Nel suo intervento, Matteo Cardani, vice direttore marketing di Publitalia, si è occupato di integrazione tra  vari mezzi, per mettere insieme tv , web, social, smartphone, tablet, smart tv. “Il lavoro che bisogna fare in questo momento è proprio quello di prendere atto che siamo nella multiscreen age e iniziare a disegnare l’interazione tra i vari schermi sia a livello editoriale sia a livello pubblicitario. Il vero tema è la parola planning  che va fatto tra agenzia, advertiser e media company – ha commentato -. Partendo dal presupposto che il miglior modo di predire il futuro è di inventarlo, l’ultima frontiera su cui proviamo a imparare è quella del dual screen.  E’partito nella prima metà di ottobre  Mediaset Connect che è una app di dual screen  che permette, oggi  principalmente su programmi live come il calcio e in via sperimentale su programmi di entertainment, di  creare interazione tra il contenuto televisivo  e l’utente in modo bidirezionale perché la redazione o la costruzione del programma è fatta in modo da invitare e permettere l’interazione degli utenti. Quindi, oltre a quella naturale, che già si legge sui social, in cui la componente editoriale e redazionale non è attiva, con questo strumento  si può provare a stilare la chiusura del cerchio”.

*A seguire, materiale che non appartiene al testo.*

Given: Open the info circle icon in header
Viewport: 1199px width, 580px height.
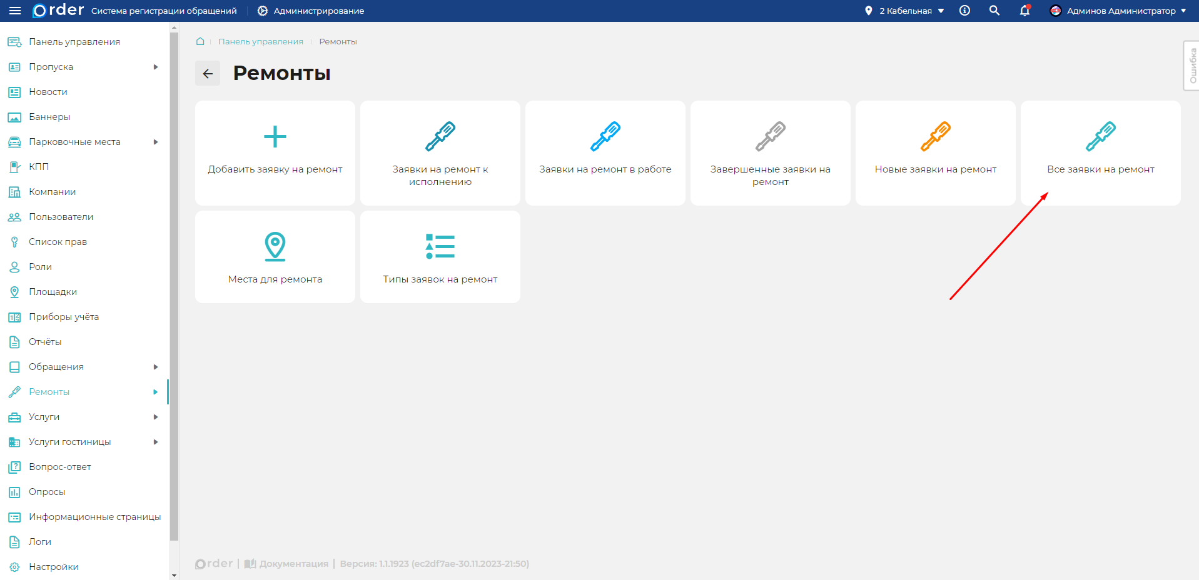Looking at the screenshot, I should point(964,11).
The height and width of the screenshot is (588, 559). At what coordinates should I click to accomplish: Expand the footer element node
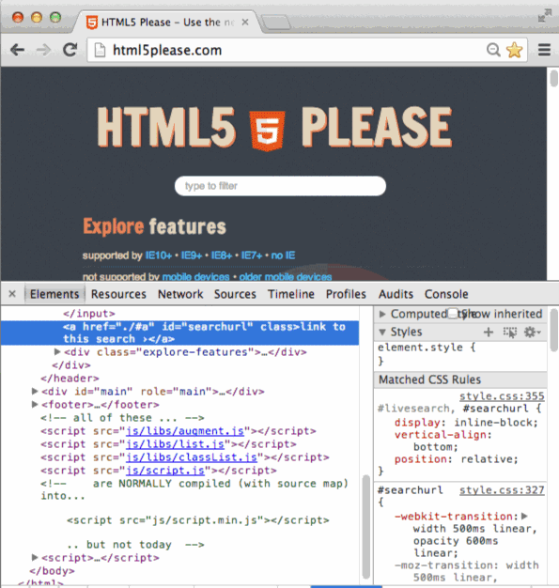point(35,405)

L’ultimo intervento è stato quello sul gaming di Mark Holden, Phd Worldwide Global Strategy & Planning Director.  Bucci ha commentato: “Stiamo sperimentando il gaming anche in Italia. Il modo in cui sta cambiando il nostro modello lavorativo è sotto gli occhi di tutti, perché abbiamo tante persone che hanno motivazione e marcia in più per gestirlo, mentre il modo in cui si sta inserendo nelle strategie di business è tutto ancora in lavorazione, anche se già si stanno facendo stime di media mix con un risvolto pratico per ottimizzare le campagne”, ha concluso Bucci.